[Stored items]
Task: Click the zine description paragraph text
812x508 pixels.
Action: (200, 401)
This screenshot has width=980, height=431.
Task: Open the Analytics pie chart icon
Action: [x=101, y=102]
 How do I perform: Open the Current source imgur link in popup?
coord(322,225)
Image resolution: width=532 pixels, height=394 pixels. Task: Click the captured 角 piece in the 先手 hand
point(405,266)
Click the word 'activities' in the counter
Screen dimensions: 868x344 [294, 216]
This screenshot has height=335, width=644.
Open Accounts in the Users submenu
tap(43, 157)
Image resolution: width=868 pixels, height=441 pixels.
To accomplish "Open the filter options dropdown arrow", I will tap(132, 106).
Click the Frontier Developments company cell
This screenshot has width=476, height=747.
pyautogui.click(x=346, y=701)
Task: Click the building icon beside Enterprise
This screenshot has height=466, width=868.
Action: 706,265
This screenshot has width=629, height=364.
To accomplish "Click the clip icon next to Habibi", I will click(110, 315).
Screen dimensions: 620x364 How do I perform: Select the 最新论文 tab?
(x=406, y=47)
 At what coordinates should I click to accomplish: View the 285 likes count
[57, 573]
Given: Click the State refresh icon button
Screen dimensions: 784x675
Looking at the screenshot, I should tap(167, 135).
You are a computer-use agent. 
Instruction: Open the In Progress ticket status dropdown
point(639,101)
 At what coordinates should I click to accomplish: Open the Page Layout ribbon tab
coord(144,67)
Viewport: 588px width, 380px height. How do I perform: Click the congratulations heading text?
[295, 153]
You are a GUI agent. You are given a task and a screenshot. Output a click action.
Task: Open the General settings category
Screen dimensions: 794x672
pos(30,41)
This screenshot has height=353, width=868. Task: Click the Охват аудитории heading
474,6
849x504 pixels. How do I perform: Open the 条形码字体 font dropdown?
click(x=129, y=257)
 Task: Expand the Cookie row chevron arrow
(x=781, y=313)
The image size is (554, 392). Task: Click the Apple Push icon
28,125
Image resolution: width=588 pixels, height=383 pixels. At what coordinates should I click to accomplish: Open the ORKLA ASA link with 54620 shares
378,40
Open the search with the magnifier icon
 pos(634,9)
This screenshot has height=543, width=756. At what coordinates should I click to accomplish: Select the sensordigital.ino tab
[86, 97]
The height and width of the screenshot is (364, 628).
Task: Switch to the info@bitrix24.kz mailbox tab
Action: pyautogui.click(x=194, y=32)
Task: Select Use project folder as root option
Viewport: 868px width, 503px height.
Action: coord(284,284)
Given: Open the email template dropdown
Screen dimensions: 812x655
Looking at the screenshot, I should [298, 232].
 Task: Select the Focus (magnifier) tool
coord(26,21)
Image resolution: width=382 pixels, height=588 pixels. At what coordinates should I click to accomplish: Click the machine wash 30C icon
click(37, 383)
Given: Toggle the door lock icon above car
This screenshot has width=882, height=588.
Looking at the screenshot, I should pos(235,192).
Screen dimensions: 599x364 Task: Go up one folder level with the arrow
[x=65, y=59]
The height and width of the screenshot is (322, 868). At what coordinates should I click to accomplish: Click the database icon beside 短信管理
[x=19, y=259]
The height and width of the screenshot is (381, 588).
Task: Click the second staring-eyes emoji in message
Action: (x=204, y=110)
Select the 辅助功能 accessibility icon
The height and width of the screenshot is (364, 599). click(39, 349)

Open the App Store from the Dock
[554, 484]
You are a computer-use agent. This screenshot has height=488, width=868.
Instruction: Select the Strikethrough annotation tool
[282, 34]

## What is needed
Copy every line above without altering a word.

## Solved problem
Task: Click the zine description paragraph text
812x508 pixels.
Action: (200, 401)
This screenshot has width=980, height=431.
Task: Open the Analytics pie chart icon
Action: [x=101, y=102]
 How do I perform: Open the Current source imgur link in popup?
coord(322,225)
Image resolution: width=532 pixels, height=394 pixels. Task: Click the captured 角 piece in the 先手 hand
point(405,266)
Click the word 'activities' in the counter
Screen dimensions: 868x344 [294, 216]
This screenshot has height=335, width=644.
Open Accounts in the Users submenu
tap(43, 157)
Image resolution: width=868 pixels, height=441 pixels.
To accomplish "Open the filter options dropdown arrow", I will tap(132, 106).
Click the Frontier Developments company cell
This screenshot has width=476, height=747.
pyautogui.click(x=346, y=701)
Task: Click the building icon beside Enterprise
This screenshot has height=466, width=868.
Action: 706,265
This screenshot has width=629, height=364.
To accomplish "Click the clip icon next to Habibi", I will click(110, 315).
Screen dimensions: 620x364 How do I perform: Select the 最新论文 tab?
(x=406, y=47)
 At what coordinates should I click to accomplish: View the 285 likes count
[57, 573]
Given: Click the State refresh icon button
Screen dimensions: 784x675
Looking at the screenshot, I should tap(167, 135).
You are a computer-use agent. 
Instruction: Open the In Progress ticket status dropdown
point(639,101)
 At what coordinates should I click to accomplish: Open the Page Layout ribbon tab
coord(144,67)
Viewport: 588px width, 380px height. How do I perform: Click the congratulations heading text?
[295, 153]
You are a GUI agent. You are given a task and a screenshot. Output a click action.
Task: Open the General settings category
Screen dimensions: 794x672
pos(30,41)
This screenshot has height=353, width=868. Task: Click the Охват аудитории heading
474,6
849x504 pixels. How do I perform: Open the 条形码字体 font dropdown?
click(x=129, y=257)
 Task: Expand the Cookie row chevron arrow
(x=781, y=313)
The image size is (554, 392). Task: Click the Apple Push icon
28,125
Image resolution: width=588 pixels, height=383 pixels. At what coordinates should I click to accomplish: Open the ORKLA ASA link with 54620 shares
378,40
Open the search with the magnifier icon
 pos(634,9)
This screenshot has height=543, width=756. At what coordinates should I click to accomplish: Select the sensordigital.ino tab
[86, 97]
The height and width of the screenshot is (364, 628).
Task: Switch to the info@bitrix24.kz mailbox tab
Action: pyautogui.click(x=194, y=32)
Task: Select Use project folder as root option
Viewport: 868px width, 503px height.
Action: coord(284,284)
Given: Open the email template dropdown
Screen dimensions: 812x655
Looking at the screenshot, I should [298, 232].
 Task: Select the Focus (magnifier) tool
coord(26,21)
Image resolution: width=382 pixels, height=588 pixels. At what coordinates should I click to accomplish: Click the machine wash 30C icon
click(37, 383)
Given: Toggle the door lock icon above car
This screenshot has width=882, height=588.
Looking at the screenshot, I should pos(235,192).
Screen dimensions: 599x364 Task: Go up one folder level with the arrow
[x=65, y=59]
The height and width of the screenshot is (322, 868). At what coordinates should I click to accomplish: Click the database icon beside 短信管理
[x=19, y=259]
The height and width of the screenshot is (381, 588).
Task: Click the second staring-eyes emoji in message
Action: (x=204, y=110)
Select the 辅助功能 accessibility icon
The height and width of the screenshot is (364, 599). click(39, 349)

Open the App Store from the Dock
[554, 484]
You are a computer-use agent. This screenshot has height=488, width=868.
Instruction: Select the Strikethrough annotation tool
[282, 34]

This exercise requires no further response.